*Task statement*
Extend the commentary below on the Downing Street handling of the Doyle House of Lords decision, continuing from its final sentence.

As political calls go, the Doyle one is not a difficult one. It’s perfectly fine in my view to believe a friend’s claims of innocence, but if they then go on to plead guilty, the obvious political reality is that you are never going to be a viable candidate for membership of the House of Lords. Frankly, if they do not plead guilty and continue to protest their innocence, unless or until they are acquitted, you are not going to be a viable candidate for membership of the House of Lords.
To grasp that you should not need to be, or employ, “a brilliant strategist, focused ruthlessly on what the voters think”, as many connected to this government keep telling me the departed Morgan McSweeney was. If you oversee a Downing Street operation that cannot get such an obvious call right, what other mistakes are you making?

*Given records*
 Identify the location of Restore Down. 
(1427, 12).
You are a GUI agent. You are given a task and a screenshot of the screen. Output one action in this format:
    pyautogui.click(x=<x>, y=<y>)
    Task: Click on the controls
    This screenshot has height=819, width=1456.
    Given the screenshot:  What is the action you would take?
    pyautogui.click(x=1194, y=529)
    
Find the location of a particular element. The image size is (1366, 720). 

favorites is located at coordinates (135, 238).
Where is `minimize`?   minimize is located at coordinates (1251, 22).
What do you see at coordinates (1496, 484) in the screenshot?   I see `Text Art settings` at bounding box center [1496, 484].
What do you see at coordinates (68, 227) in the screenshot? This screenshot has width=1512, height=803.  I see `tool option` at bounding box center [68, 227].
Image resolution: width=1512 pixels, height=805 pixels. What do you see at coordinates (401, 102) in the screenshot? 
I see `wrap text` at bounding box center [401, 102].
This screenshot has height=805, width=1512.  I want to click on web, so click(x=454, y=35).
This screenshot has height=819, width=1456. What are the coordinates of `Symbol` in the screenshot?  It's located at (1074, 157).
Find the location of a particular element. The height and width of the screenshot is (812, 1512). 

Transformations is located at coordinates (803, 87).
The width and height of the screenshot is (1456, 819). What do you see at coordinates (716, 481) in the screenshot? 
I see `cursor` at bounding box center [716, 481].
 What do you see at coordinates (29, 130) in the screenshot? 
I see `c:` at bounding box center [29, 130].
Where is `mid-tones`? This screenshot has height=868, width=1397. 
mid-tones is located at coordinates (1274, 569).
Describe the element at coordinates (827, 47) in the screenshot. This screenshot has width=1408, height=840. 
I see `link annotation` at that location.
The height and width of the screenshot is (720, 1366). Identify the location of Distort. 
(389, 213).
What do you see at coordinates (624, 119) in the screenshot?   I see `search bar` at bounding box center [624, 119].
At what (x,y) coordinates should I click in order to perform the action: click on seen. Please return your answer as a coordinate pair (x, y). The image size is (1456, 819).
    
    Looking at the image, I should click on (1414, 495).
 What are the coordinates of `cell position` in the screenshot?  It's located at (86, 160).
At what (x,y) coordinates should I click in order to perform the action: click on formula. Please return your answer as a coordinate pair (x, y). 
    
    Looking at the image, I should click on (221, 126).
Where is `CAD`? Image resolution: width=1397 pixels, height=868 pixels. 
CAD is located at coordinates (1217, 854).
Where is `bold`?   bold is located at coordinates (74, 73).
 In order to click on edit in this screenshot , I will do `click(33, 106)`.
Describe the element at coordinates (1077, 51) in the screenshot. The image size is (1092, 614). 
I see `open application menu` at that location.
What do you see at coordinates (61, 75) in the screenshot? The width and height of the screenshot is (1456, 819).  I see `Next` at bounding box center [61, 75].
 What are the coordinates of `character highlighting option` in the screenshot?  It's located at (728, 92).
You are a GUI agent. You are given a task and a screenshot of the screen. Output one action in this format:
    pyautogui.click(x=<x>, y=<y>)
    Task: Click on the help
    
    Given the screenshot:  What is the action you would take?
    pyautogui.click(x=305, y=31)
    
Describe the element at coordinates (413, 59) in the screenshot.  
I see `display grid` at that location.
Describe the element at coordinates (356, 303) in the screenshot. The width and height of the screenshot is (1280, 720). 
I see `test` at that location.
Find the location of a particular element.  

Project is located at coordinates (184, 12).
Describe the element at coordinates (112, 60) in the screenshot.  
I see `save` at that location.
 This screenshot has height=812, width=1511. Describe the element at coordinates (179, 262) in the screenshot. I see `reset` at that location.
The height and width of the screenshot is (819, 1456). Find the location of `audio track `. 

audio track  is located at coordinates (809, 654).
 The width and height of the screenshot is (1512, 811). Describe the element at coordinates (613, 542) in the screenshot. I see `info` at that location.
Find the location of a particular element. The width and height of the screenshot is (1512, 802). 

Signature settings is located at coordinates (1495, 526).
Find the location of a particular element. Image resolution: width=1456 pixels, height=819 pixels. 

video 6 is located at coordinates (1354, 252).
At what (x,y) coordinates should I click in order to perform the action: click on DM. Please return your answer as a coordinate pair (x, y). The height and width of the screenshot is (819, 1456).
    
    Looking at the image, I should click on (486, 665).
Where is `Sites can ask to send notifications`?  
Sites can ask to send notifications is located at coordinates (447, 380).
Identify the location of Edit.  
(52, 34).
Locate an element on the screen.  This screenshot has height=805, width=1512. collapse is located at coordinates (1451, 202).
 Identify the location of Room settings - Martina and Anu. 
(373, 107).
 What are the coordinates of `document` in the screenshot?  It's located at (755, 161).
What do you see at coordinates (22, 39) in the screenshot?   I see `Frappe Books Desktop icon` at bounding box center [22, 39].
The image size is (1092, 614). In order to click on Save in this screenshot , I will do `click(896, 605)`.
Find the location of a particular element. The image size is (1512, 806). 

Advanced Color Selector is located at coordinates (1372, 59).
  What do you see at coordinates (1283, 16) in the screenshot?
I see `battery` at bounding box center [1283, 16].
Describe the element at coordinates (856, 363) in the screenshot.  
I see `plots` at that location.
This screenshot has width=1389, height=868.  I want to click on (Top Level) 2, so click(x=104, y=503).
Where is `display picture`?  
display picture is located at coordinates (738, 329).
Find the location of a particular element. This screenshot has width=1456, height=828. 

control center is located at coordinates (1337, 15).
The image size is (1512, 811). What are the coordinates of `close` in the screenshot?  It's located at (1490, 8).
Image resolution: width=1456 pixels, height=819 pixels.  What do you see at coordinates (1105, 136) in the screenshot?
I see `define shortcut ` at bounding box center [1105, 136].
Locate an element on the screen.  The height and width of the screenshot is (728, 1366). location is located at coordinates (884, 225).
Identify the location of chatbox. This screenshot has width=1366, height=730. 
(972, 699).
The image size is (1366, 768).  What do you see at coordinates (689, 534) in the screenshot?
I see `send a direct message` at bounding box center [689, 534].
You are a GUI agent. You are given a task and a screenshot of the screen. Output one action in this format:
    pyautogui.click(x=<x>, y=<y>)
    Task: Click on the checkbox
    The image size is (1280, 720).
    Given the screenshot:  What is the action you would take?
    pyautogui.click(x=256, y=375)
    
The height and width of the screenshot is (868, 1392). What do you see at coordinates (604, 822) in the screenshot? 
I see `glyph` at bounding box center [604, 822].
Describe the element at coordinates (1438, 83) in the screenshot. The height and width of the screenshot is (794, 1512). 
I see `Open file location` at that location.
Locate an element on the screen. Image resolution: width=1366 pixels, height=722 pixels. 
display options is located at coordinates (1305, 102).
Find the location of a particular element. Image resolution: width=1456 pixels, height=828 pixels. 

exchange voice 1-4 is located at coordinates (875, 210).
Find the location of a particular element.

*Task result*
Of course, it is an open secret that Starmer has delegated a great deal of responsibility as prime minister, but that doesn’t make him any less responsible for the mistakes. And that’s one reason these mistakes should worry us all, regardless of our political affiliation. If you fall headlong into a scandal about freebies that no organisation with a modern gifting policy would fall victim to, you are probably going to make big mistakes elsewhere. If you cannot navigate these simple political questions, what other mistakes are you making?
That, of course, is something Starmer’s would-be replacements know too, and while some of these mistakes can easily be blamed on Starmer, what worries some of his would-be replacements is that if they replace him too early, they will be left carrying the can for mistakes that none of us know about yet.